Firstly, dairy products areeasily digestible nutrients. In the process of vital activity bifido- and lactobacilli, which are contained in them, partially hydrolyze casein, giving it a colloidal structure. The organism is much easier to absorb such food (for example, kefir is digested in the human digestive channel by 90% per hour, while whole cow milk is only 30%). In addition, lactic acid bacteria contribute to the assimilation of lactose.

Fermented milk products can be consumed even by thosepeople who have milk intolerance due to the lack of the necessary enzyme in the body - lactase. Biochemical substances (lactate acid, carbon dioxide, ethanol) contained in the above products, stimulate intestinal motility, create comfortable conditions for complete digestion of substances.

Secondly, dairy products protectthe body from the development of infection. Lactate, synthesized in them, prevents the propagation of pathogenic microflora. All this contributes to the increase of useful, saprophyte microflora in the digestive canal.

Thirdly, healthy foods containa significant amount of carboxylic acids, which in turn reduce the formation of gases, normalize the intestinal peristalsis. When the whole milk is fermented, the concentration of B vitamins (especially lactoflavin), A, D, E, as well as easily assimilated minerals (calcium, magnesium, phosphorus salts, which normalize metabolic reactions in the body) increases. It should be noted that dairy products contain ten times more essential amino acids (methionine, phenylalanine, lysine, tryptophan, leucine, valine, isoleucine, threonine).

It is also important that calcium from fermented milkproducts are better adsorbed by the intestinal mucosa. The acidic medium promotes the biotransformation of this macroelement into a soluble state: the release of molecules occurs due to the cleavage of proteins under the action of bacterial enzymes. Sour-milk products prevent the development of osteoporosis. These include the following: kefir, sour cream, cottage cheese, acidophilus, yogurt, kumis, yogurt, ayran, katyk.

To produce kefir, a specialculture of bacteria ("kefir fungus"), numbering more than twenty kinds of pure cultures: lactic acid sticks, streptococci, acetate bacteria and yeast. The biochemical composition of kefir positively correlates with the limitation period, that is, the three-day product contains a greater concentration of lactate acid, carbon dioxide and ethanol than the younger kefir.

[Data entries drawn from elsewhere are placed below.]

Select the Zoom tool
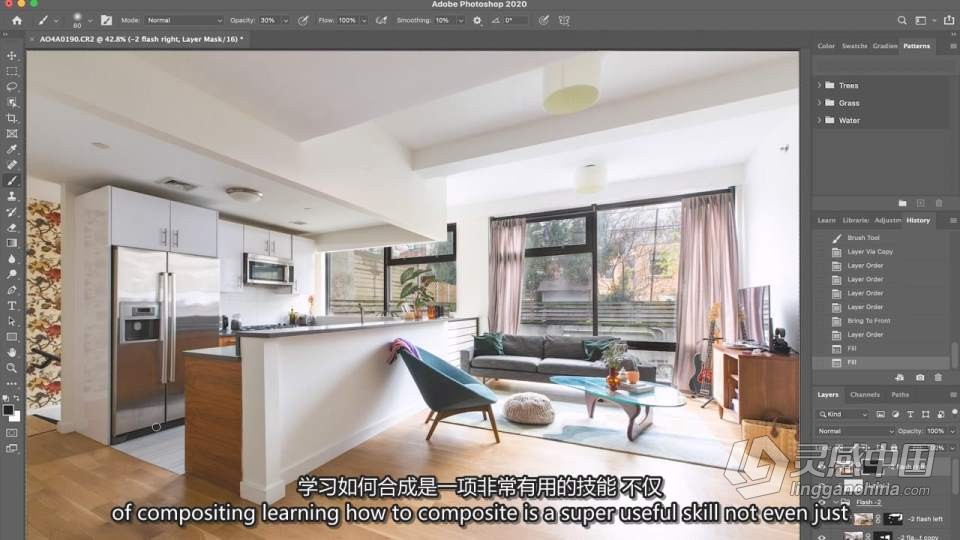 tap(12, 368)
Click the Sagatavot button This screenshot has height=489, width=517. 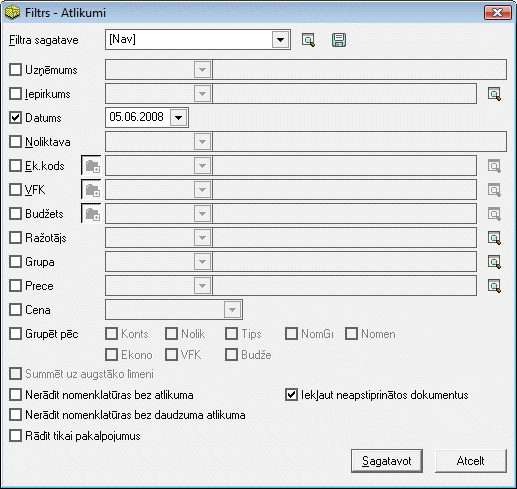click(387, 461)
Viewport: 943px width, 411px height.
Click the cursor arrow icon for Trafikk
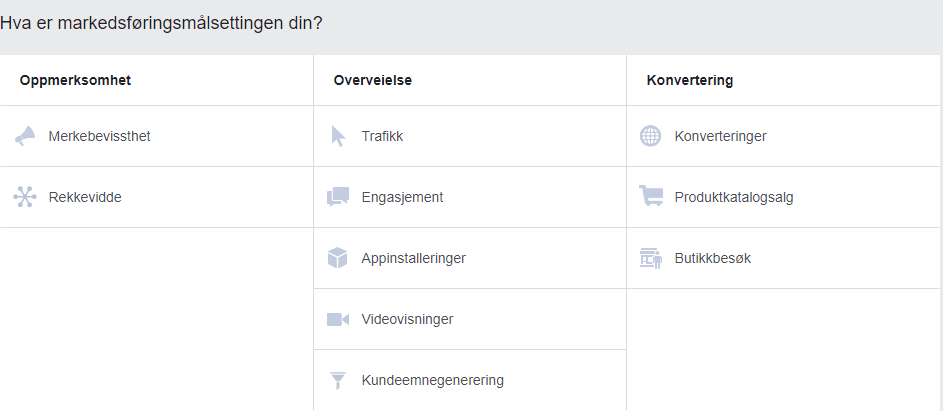[x=338, y=136]
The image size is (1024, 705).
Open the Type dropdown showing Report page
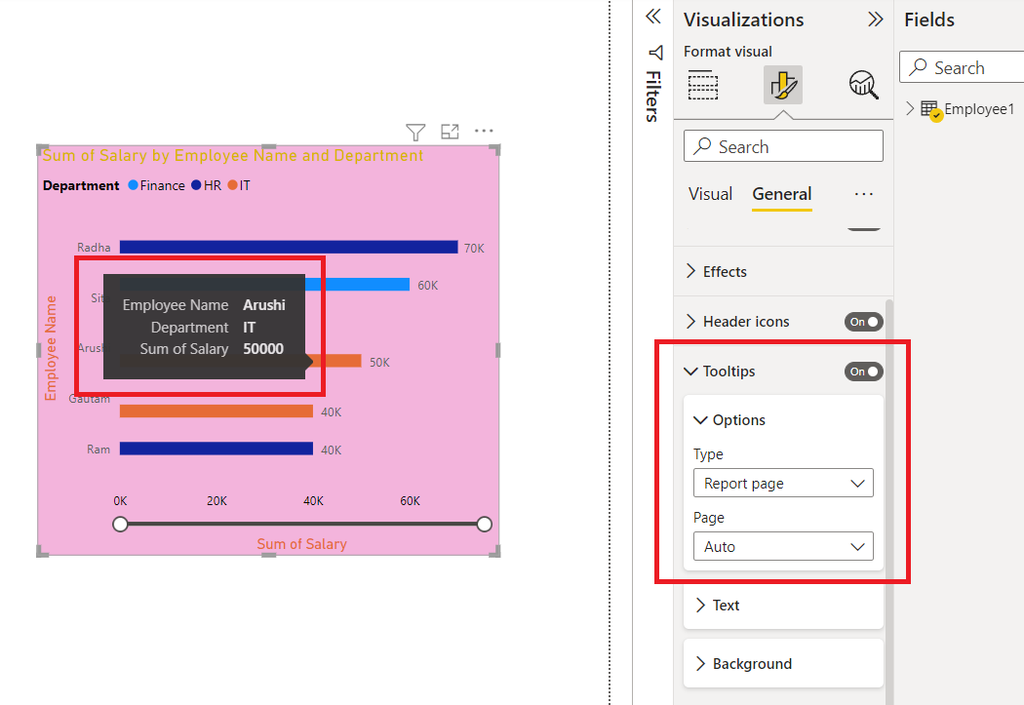tap(783, 482)
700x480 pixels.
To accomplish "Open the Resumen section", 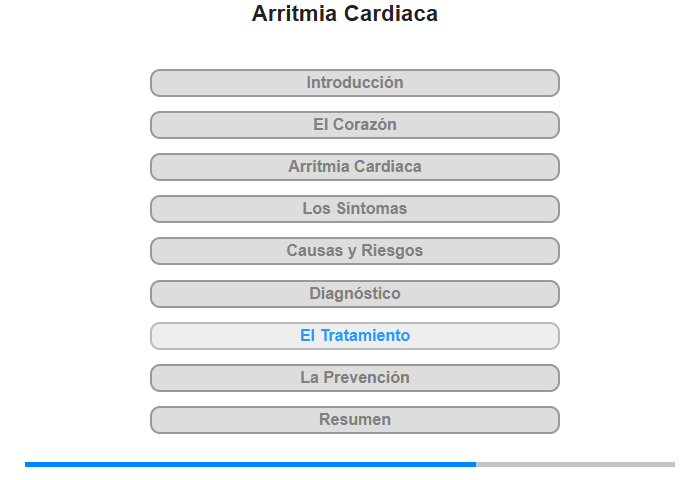I will [x=355, y=420].
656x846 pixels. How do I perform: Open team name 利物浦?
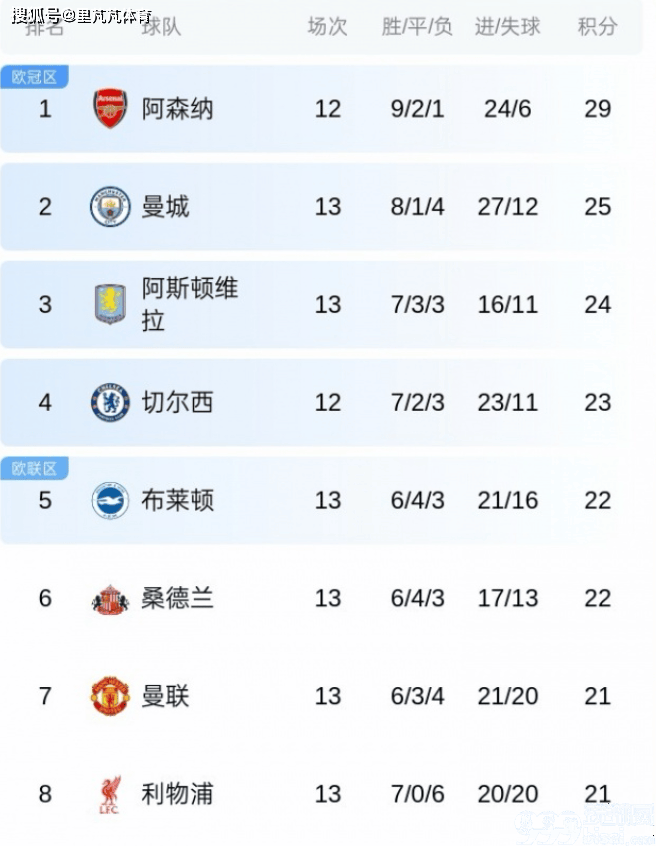[x=177, y=794]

Cottage cheese contains a huge amount of dairyprotein, it is obtained when the whole milk is fermented, followed by removal of the released serum. To prepare sour milk, whole milk and pure cultures are used: acidophilic or Bulgarian stick, lactate streptococci. Depending on what strains are used, different types of yogurt are distinguished: southern, acidophilic, swanish, ordinary, Ukrainian. Acidophilic rod is used to obtain acidophilus. Kumis is the national product of Mongolia and Kazakhstan, it is derived from mare's milk due to alcohol and lactic fermentation. Ayran is the national drink of the Balkan, Turkic and Caucasian peoples.